> _Page text_:

╭──

FizzyGreenWater · 10/06/2019 10:30

NO.

Do not make contact.

Your responsibility is to your child.

You can't help anyway! You know that if you give him money he will squander it, he'll be back in this position in a year and the only thing that will really have changed is that he'll be in your life and ready to badger your child.

If he is hitting rock bottom, DO NOT step in to delay that process. Let him get on with it, THEN he will be at the point where he will eventually a. accept, and b. qualify for, help.

You can't help, but you can protect yourself.

Bitofeverything · 10/06/2019 10:35

Thank you all so much. It feels like deliberately putting myself into a drowning man’s grip. I really cannot do it right now. The next few weeks (months?) are obviously going to bring their own challenges - and those challenges are my absolute priority (and am looking forward to them very very much.) The timing couldn’t be much worse. But thank you all of you.

╰──

> _Dataset extract_:
╭──

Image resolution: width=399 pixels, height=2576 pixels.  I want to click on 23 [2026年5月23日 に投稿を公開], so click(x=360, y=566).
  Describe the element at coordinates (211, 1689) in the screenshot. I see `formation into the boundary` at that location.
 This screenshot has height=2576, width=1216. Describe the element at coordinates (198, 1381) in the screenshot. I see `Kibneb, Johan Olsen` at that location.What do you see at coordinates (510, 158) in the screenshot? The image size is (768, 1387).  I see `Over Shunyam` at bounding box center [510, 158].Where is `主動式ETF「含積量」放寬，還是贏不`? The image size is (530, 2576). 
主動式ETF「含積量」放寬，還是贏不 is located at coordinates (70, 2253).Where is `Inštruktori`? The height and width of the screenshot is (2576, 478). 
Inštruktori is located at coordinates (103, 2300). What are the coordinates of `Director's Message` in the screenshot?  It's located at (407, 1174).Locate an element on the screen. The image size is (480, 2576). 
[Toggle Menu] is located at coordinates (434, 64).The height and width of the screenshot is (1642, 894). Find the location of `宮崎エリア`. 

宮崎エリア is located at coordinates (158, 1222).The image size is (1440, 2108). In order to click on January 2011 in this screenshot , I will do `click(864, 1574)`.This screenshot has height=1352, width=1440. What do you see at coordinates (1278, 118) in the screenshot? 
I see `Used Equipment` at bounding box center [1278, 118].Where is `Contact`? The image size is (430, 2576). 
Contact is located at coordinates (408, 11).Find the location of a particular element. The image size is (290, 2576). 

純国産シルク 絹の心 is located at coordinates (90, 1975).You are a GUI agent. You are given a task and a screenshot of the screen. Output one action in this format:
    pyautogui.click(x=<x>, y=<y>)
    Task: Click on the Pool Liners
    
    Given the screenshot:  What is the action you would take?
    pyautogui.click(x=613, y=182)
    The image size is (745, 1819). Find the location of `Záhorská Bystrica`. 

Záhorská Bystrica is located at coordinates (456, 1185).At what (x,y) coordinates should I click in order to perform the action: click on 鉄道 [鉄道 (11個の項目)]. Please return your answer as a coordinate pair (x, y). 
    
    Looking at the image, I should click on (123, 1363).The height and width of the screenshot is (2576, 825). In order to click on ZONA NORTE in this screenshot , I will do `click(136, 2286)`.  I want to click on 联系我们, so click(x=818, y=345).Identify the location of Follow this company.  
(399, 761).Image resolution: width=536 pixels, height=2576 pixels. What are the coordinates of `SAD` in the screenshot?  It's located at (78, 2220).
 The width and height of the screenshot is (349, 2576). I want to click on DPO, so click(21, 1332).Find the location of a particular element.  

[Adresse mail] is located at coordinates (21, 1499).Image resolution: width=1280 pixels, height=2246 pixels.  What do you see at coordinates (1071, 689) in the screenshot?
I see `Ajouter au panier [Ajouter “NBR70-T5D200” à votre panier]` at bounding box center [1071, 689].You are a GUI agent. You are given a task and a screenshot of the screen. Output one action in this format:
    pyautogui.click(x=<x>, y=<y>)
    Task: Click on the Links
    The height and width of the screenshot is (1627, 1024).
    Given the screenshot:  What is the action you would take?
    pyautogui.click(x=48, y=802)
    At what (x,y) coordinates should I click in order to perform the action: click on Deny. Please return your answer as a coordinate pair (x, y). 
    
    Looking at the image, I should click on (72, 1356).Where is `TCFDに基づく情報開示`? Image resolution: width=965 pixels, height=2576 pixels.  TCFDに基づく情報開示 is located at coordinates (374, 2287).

╰──

> _Explore the material_:
1. From the forum thread, return the passage that opens with the words containing "Your responsibility is" and closes with "can protect yourself.", copied word for word.
2. According to the forum thread, why should the original poster not step in if he is hitting rock bottom? Explain in one to three sentences.

> _Answers by task_:
1.
Your responsibility is to your child.

You can't help anyway! You know that if you give him money he will squander it, he'll be back in this position in a year and the only thing that will really have changed is that he'll be in your life and ready to badger your child.

If he is hitting rock bottom, DO NOT step in to delay that process. Let him get on with it, THEN he will be at the point where he will eventually a. accept, and b. qualify for, help.

You can't help, but you can protect yourself.

2. Stepping in would only delay the process of him hitting rock bottom. If he is left to get on with it, he will reach the point where he will eventually accept help and also qualify for it.